Bordighera. Non ha mai difenso sua figlia, due anni appena, dai calci, i pugni, le frustate con cinture e fili elettrici inflitte dal suo compagno. Anzi, spesso la picchiava pure lei. E quando, coperta di ematomi, sfiancata da lesioni interne ed esterne, la bimba stava male, non ha chiamato i soccorsi. Alla fine ne ha raccolto il cadavere da terra, l'ha avvolto in una coperta e l'ha dato in braccio alle sorelline, in macchina, per riportarla a casa. Facendo finta che fosse viva.
A. E., madre della piccola uccisa dalle botte a Bordighera e di due altre bambine, viene descritta così nell'ordinanza di custodia cautelare recapitata in carcere, dove si trova dai momenti successivi alla scoperta del cadavere della piccola. La donna è accusata, in concorso col compagno Emanuel Iannuzzi, di maltrattamenti aggravati dalla morte di minore. Secondo gli investigatori, la donna era completamente indifferente alle sue figlie, facendole vivere nella sporcizia e nel degrado, costringendo la più grande, 9 anni appena, a prendersi cura della sorellina più piccola, che ne aveva due. Le lasciava tutte e tre sole per giorni e notti intere, per stare con l'amante.
Quando poi la bimba ha iniziato a subire le botte di Iannuzzi, lei non la difendeva. E se le due sorelline più grandi si azzardavano a dire qualcosa, «rispondeva con bestemmie». O non rispondeva affatto: come la notte di quel sabato. Le tre bambine sole nell’appartamento di sopra, gli adulti sotto con degli amici. La più piccola sta male: nel pomeriggio era rimasta sola con Iannuzzi e la sorella più grande l'aveva sentita gridare.
Un amico della coppia sale a controllare la bambina e, si legge agli atti, «la vedeva molto sofferente», aveva un «vistoso livido di colore viola sulla mascella». La madre dice all'amico di non aver portato la figlia in ospedale altrimenti il nonno paterno «ne avrebbe approfittato per chiedere l'affido delle bambine». Di notte la piccola si aggrava, continua a vomitare e la sorella, che non ha un cellulare, inizia a urlare per chiedere aiuto. La madre non sente. Dirà la ragazzina agli inquirenti: «Io le ho detto, mamma ti ho chiamato tre volte e non mi hai risposto. Non mi avete lasciato niente con cui chiamare, ci avevate chiuse dentro. Cosa dovevo fare, volete dare la colpa a me che non ho chiamato?».

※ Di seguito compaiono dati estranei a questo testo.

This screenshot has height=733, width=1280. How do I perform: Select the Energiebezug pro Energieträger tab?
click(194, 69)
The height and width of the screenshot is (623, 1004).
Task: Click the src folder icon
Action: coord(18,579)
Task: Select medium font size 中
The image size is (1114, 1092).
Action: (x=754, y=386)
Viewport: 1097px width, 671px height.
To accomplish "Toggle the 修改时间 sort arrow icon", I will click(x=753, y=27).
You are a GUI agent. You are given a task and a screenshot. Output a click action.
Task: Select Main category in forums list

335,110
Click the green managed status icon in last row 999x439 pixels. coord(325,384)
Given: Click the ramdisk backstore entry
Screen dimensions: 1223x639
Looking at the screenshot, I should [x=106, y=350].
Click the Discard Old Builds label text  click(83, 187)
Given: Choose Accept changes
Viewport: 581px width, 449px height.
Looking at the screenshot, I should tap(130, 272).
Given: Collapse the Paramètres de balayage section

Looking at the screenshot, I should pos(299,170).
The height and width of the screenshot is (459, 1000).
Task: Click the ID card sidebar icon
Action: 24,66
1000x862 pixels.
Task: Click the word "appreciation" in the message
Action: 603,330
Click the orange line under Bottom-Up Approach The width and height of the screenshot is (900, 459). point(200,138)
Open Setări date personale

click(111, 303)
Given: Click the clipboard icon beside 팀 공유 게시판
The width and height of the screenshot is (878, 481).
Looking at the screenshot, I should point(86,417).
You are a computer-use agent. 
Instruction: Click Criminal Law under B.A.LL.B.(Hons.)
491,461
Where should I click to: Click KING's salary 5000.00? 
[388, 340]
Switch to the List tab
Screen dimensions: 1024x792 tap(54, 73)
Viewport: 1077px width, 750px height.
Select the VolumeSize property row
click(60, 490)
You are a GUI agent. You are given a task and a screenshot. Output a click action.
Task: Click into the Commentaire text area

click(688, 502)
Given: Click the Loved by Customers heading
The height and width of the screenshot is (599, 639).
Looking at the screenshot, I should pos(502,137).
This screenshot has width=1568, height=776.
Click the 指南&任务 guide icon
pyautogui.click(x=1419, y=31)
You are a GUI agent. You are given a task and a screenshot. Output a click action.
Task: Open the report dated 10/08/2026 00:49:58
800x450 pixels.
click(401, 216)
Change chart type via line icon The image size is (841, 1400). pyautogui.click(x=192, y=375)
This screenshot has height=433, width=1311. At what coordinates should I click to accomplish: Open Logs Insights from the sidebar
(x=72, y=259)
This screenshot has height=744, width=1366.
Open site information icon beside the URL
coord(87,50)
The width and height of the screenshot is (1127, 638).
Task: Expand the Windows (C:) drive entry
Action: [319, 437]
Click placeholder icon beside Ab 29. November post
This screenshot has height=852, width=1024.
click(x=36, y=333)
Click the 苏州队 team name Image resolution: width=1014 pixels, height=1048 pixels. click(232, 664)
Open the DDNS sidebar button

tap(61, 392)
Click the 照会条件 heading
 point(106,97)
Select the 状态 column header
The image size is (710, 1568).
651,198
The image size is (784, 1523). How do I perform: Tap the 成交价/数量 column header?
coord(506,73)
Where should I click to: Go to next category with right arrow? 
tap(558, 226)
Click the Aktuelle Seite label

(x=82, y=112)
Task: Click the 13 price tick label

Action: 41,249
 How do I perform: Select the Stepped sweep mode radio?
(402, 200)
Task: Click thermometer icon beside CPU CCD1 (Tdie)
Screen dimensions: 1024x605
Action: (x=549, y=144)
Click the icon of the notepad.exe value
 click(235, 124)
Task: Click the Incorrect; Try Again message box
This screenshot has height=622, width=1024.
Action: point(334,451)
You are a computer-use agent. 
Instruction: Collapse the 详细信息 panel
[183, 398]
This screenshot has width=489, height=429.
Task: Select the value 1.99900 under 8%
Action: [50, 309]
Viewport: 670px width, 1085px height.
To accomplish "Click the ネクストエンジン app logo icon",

Il giorno dopo la piccola sembra essersi ripresa. Ma la madre la lascia nuovamente sola con Iannuzzi. La testimonianza della sorella è agghiacciante: «Lui le ha fatto la doccia, sentivamo dei colpi. Lei aveva la testa penzoloni e le usciva sangue dal naso, era tutta viola». Ma ancora niente soccorsi. La mattina dopo Iannuzzi sveglia le due sorelline e dice «è successo un casino». La madre la fa salire in macchina, affida alla bimba più grande un fagotto rosso dicendole di portarla a casa. Poi la telefonata al 118, le bugie, «è caduta dalle scale», le manovre rianimatorie mai fatte, anche perché inutili: la donna sapeva che sua figlia, due anni, era morta da ore.